Thursday 14 September 2017
People complain that Web Audio provides implementations of numerous canned processing features, but they very often don't do exactly what you want, and working around those limitations by writing your own audio processing code in JS is difficult or impossible.
This was an obvious pitfall from the moment the Web Audio API was proposed by Chris Rogers (at Google, at that time). I personally fought pretty hard in the Audio WG for an API that would be based on JS audio processing (with allowance for popular effects to be replaced with browser-implemented modules). I invested enough to write a draft spec for my alternative and implement a lot of that spec in Firefox, including Worker-based JS sample processing.
My efforts went nowhere for several reasons. My views on making JS sample manipulation a priority were not shared by the Audio WG. Here's my very first response to Chris Rogers' reveal of the Web Audio draft; you can read the resulting discussion there. The main arguments against prioritizing JS sample processing were that JS sample manipulation would be too slow, and JS GC (or other non-realtime behaviour) would make audio too glitchy. Furthermore, audio professionals like Chris Rogers assured me they had identified a set of primitives that would suffice for most use cases. Since most of the Audio WG were audio professionals and I wasn't, I didn't have much defense against "audio professionals say..." arguments.

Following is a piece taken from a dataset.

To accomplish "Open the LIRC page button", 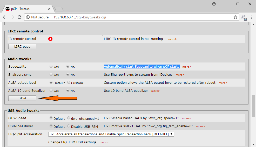I will (x=22, y=47).
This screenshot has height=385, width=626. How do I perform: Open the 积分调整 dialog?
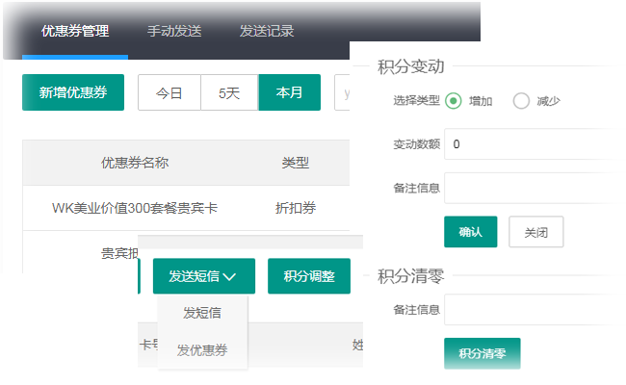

The Web Audio API proceeded mostly unchanged because there wasn't anyone other than me trying to make significant changes. After an initial burst of interest Apple's WG participation declined dramatically, perhaps because they were getting Chris Rogers' Webkit implementation "for free" and had nothing to gain from further discussion. I begged Microsoft people to get involved but they never did; in this and other areas they were (are?) apparently content for Mozilla and Google to spend energy to thrash out a decent spec that they later implement.
However, the main reason that Web Audio was eventually standardized without major changes is because Google and Apple shipped it long before the spec was done. They shipped it with a "webkit" prefix, but they evangelized it to developers who of course started using it, and so pretty soon Mozilla had to cave.
Ironically, soon after Web Audio won, the "extensible Web" become a hot buzzword. Web Audio had a TAG review at which it was clear Web Audio was pretty much the antithesis of "extensible Web", but by then it was too late to do anything about it.
What could I have done better? I probably should have reduced the scope of my spec proposal to exclude MediaStream/HTMLMediaElement integration. But I don't think that, or anything else I can think of, would have changed the outcome.